No se había unido a un perdedor. Había ido a la universidad y se había unido a David. La rabia y la rebeldía que la habían poseído durante el último curso de secundaria habían desaparecido. No era rebelde por naturaleza. Había reanudado las relaciones con sus padres, había madurado y se había licenciado. Al casarse con David, no había considerado la posibilidad de que su matrimonio acabara en divorcio.

Pero se había divorciado. Su matrimonio había sido un fracaso. A través de la ventana podía ver las nubes grises que cubrían la luna. Las hojas rozaban el cristal movidas por el viento. El sueño se negaba a aparecer. No había vuelto a casa por Clay No había vuelto por ningún hombre. Ya no sentía nada por David, pero la desesperación la había abrumado durante más de un año. Le parecía que jamás volvería a confiar en sí misma como mujer. De adolescente había sido alocada, impulsiva, cabezota y estaba furiosa por lo ocurrido con sus padres.
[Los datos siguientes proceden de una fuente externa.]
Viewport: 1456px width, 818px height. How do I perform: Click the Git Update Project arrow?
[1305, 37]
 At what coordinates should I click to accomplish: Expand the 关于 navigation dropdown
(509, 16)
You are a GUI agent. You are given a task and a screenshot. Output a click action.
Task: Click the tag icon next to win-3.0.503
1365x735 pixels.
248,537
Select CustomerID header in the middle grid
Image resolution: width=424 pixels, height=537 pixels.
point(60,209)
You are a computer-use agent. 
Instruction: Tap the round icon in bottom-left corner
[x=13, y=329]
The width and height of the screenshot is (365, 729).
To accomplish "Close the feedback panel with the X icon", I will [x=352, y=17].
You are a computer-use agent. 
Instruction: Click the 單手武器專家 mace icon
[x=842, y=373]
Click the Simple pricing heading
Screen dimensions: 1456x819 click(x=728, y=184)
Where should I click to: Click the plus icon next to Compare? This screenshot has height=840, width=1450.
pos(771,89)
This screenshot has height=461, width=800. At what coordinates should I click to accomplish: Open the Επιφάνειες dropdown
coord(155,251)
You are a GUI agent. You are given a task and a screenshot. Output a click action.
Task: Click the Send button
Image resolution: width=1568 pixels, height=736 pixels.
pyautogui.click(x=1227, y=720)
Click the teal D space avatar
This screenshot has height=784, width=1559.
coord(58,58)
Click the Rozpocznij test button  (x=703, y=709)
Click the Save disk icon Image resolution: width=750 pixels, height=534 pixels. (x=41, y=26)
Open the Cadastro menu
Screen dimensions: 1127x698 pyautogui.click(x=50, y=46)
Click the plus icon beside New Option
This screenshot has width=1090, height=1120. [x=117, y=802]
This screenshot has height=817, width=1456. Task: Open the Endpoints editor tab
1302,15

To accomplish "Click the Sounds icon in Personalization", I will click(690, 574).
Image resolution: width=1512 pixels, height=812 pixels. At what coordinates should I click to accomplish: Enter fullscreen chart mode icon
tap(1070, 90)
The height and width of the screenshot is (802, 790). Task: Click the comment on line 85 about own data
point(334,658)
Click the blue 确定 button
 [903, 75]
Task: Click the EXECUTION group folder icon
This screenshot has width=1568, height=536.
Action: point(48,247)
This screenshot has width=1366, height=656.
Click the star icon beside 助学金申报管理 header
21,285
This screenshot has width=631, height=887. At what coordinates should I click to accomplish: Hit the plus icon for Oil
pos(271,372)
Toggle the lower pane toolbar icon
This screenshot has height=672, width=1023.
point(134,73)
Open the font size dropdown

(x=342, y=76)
Se había construido cuidadosamente una existencia para asegurarse de que no volviera a pasarle. En la vida real, si se quiere estar seguro, hay que arrinconar las emociones y Liz había buscado una profesión segura Y un hombre seguro. Había tardado diez años en descubrir que en su interior se escondía una Liz Brady distinta. Había vuelto a casa para encontrarse con ella.